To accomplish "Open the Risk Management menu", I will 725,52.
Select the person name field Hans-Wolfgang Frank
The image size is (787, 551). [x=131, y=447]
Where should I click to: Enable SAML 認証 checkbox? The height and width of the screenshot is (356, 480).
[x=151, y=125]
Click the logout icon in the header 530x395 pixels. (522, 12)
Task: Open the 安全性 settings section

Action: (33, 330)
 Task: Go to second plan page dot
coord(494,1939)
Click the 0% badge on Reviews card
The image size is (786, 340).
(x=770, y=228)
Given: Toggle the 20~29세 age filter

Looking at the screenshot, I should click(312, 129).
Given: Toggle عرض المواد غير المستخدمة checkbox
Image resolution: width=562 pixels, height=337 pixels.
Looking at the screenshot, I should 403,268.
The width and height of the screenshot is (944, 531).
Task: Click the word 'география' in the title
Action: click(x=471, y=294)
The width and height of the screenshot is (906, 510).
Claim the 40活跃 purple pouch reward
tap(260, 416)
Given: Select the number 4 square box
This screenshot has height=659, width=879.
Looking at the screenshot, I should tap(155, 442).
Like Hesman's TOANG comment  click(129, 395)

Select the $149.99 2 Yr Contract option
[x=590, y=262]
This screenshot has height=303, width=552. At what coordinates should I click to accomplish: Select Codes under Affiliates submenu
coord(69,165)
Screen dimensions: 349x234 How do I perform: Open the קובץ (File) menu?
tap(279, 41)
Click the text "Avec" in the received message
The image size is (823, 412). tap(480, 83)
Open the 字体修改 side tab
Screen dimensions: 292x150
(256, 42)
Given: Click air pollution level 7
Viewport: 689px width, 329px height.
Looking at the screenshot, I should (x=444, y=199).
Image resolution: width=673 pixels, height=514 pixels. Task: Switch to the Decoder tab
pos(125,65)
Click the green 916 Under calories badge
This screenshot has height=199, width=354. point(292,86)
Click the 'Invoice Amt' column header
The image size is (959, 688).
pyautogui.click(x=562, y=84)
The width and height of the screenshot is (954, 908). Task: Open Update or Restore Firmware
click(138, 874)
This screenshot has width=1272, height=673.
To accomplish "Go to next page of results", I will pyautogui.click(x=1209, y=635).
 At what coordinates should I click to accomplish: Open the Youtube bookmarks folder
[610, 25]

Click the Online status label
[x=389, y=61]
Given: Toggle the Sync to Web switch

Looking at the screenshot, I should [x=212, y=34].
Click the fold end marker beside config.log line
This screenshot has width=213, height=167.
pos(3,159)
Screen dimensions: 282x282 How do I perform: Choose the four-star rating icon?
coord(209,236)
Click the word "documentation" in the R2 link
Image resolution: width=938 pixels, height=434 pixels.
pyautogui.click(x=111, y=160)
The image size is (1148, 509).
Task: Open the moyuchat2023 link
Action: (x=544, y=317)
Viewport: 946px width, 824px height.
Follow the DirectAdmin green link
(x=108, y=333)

• [Required work]
Please write out all the data above, exactly as it reads.

• [Written response]
To accomplish "Open the Risk Management menu", I will 725,52.
Select the person name field Hans-Wolfgang Frank
The image size is (787, 551). [x=131, y=447]
Where should I click to: Enable SAML 認証 checkbox? The height and width of the screenshot is (356, 480).
[x=151, y=125]
Click the logout icon in the header 530x395 pixels. (522, 12)
Task: Open the 安全性 settings section

Action: (33, 330)
 Task: Go to second plan page dot
coord(494,1939)
Click the 0% badge on Reviews card
The image size is (786, 340).
(x=770, y=228)
Given: Toggle the 20~29세 age filter

Looking at the screenshot, I should click(312, 129).
Given: Toggle عرض المواد غير المستخدمة checkbox
Image resolution: width=562 pixels, height=337 pixels.
Looking at the screenshot, I should 403,268.
The width and height of the screenshot is (944, 531).
Task: Click the word 'география' in the title
Action: click(x=471, y=294)
The width and height of the screenshot is (906, 510).
Claim the 40活跃 purple pouch reward
tap(260, 416)
Given: Select the number 4 square box
This screenshot has height=659, width=879.
Looking at the screenshot, I should tap(155, 442).
Like Hesman's TOANG comment  click(129, 395)

Select the $149.99 2 Yr Contract option
[x=590, y=262]
This screenshot has height=303, width=552. At what coordinates should I click to accomplish: Select Codes under Affiliates submenu
coord(69,165)
Screen dimensions: 349x234 How do I perform: Open the קובץ (File) menu?
tap(279, 41)
Click the text "Avec" in the received message
The image size is (823, 412). tap(480, 83)
Open the 字体修改 side tab
Screen dimensions: 292x150
(256, 42)
Given: Click air pollution level 7
Viewport: 689px width, 329px height.
Looking at the screenshot, I should (x=444, y=199).
Image resolution: width=673 pixels, height=514 pixels. Task: Switch to the Decoder tab
pos(125,65)
Click the green 916 Under calories badge
This screenshot has height=199, width=354. point(292,86)
Click the 'Invoice Amt' column header
The image size is (959, 688).
pyautogui.click(x=562, y=84)
The width and height of the screenshot is (954, 908). Task: Open Update or Restore Firmware
click(138, 874)
This screenshot has width=1272, height=673.
To accomplish "Go to next page of results", I will pyautogui.click(x=1209, y=635).
 At what coordinates should I click to accomplish: Open the Youtube bookmarks folder
[610, 25]

Click the Online status label
[x=389, y=61]
Given: Toggle the Sync to Web switch

Looking at the screenshot, I should [x=212, y=34].
Click the fold end marker beside config.log line
This screenshot has width=213, height=167.
pos(3,159)
Screen dimensions: 282x282 How do I perform: Choose the four-star rating icon?
coord(209,236)
Click the word "documentation" in the R2 link
Image resolution: width=938 pixels, height=434 pixels.
pyautogui.click(x=111, y=160)
The image size is (1148, 509).
Task: Open the moyuchat2023 link
Action: (x=544, y=317)
Viewport: 946px width, 824px height.
Follow the DirectAdmin green link
(x=108, y=333)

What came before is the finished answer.